Le film de Vanessa Schneider était focalisé sur le duel Panafieu / Delanoë. Plus que la victoire de Delanoë, il donnait surtout à voir la défaite de Françoise de Panafieu, lâchée par son propre camp et devant faire le deuil d’une victoire autour de laquelle elle s’était construite. Dans “A l’assaut de Paris”, diffusé aujourd’hui sur France 5, Serge Moati adopte une perspective plus pointilliste. A coté de son immersion dans le QG de Françoise de Panafieu, le réalisateur a choisi de s’intéresser à trois arrondissements stratégiques : 12ème, 8ème, 9ème.
Là encore, le laps de temps écoulé entre la fin du film et sa diffusion nuit à la clarté du propos. Difficile de dissocier l’essentiel de l’accessoire, de donner du sens. En 70 minutes, Moati parvient cependant à délivrer son message : les divisions de la droite ont encore une fois permis à la gauche de l’emporter (cette fois ci sans trop avoir à faire campagne).

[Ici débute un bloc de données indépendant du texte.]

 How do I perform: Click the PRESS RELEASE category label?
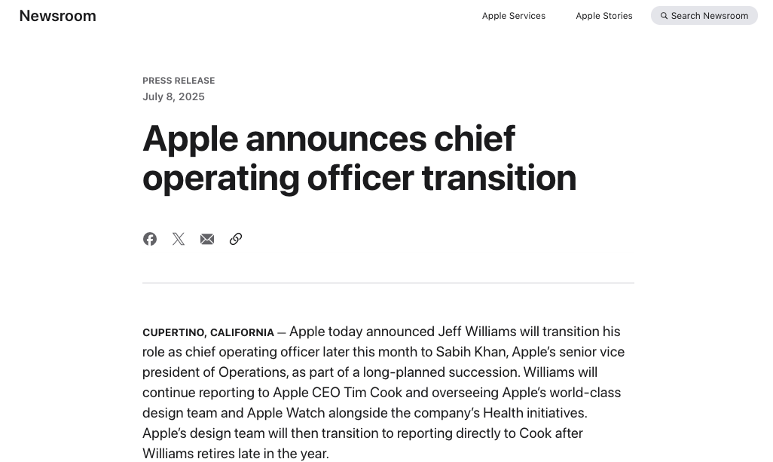tap(179, 81)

Coté UMP, c’est une union de façade qui se fissure, mois après mois, devant nos yeux. Dissidences, rivalités internes, festival de coup bas : Panafieu est aux commandes d’un navire dans lequel l’équipage est en train de s’entretuer. Emblématique cette scène où Françoise de Panafieu essaie de faire démarrer une réunion de travail à laquelle elle est la seule à vouloir participer. Pas facile.
La stratégie de l’UMP apparait plus comme le produit d’initiatives individuelles peu coordonnées que comme le fruit d’une réflexion organisée : Lamour veut taper sur le MoDem, Cavada entend dénoncer le communautarisme de la gestion Delanoë… Panafieu n’arrive pas à trancher. C’est un sacré bordel ! Pendant ce temps, Delanoë survole (pas vraiment ce qui s’est réellement passé).

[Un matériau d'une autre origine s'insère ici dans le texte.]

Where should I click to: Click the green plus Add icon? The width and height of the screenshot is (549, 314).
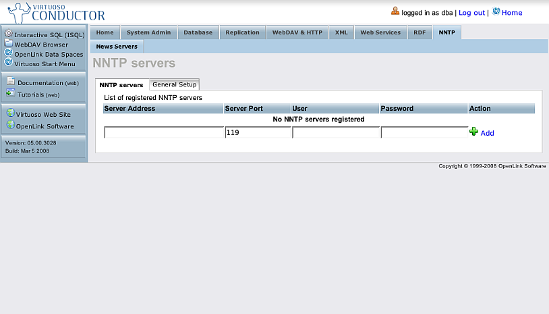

Dans le 9ème arrondissement, Delphine Burkli, la candidate de l’UMP donne l’impression de vivre au pays de Bisounours. En promettant, ballons à la main, de traiter les demandes individuelles des habitants, la jeune candidate de l’UMP invente un nouveau concept : le clientelisme funky. Malgré le résultat impitoyable du second tour, la jeune candidate arrive à se réjouir d’avoir un siège au Conseil de Paris (encore heureux : c’était elle la tête de liste). Jacques Bravo (PS), qui en a vu beaucoup d’autres, n’a donc pas de mal à se faire élire…
Coté 8ème, c’est le psychodrame. Au fil des mois, Pierre Lellouche s’enferme dans un sentiment de persécution étonnant. L’UMP soutiendrait en sous-marin le dissident François Lebel (maire du 8ème) parce que ce dernier a marié Nicolas Sarkozy et Carla Bruni. Il ressasse… trépigne… s’énerve… et ne voit pas que sa candidature ne prend pas. Au lieu de labourer le terrain, il passe sa vie dans le 9ème arrondissement… daignant passer quelques coups de fil à son équipe de campagne. Etonnant.
L’oscar du candidat le plus lunaire revient probablement à Jean-Marie Cavada… sans commentaires. Michèle Blumenthal est attachante. Le soir du premier tour, son stress l’empêche de comprendre les chiffres qui arrivent des bureaux de votes… peu importe : elle a déjà gagné.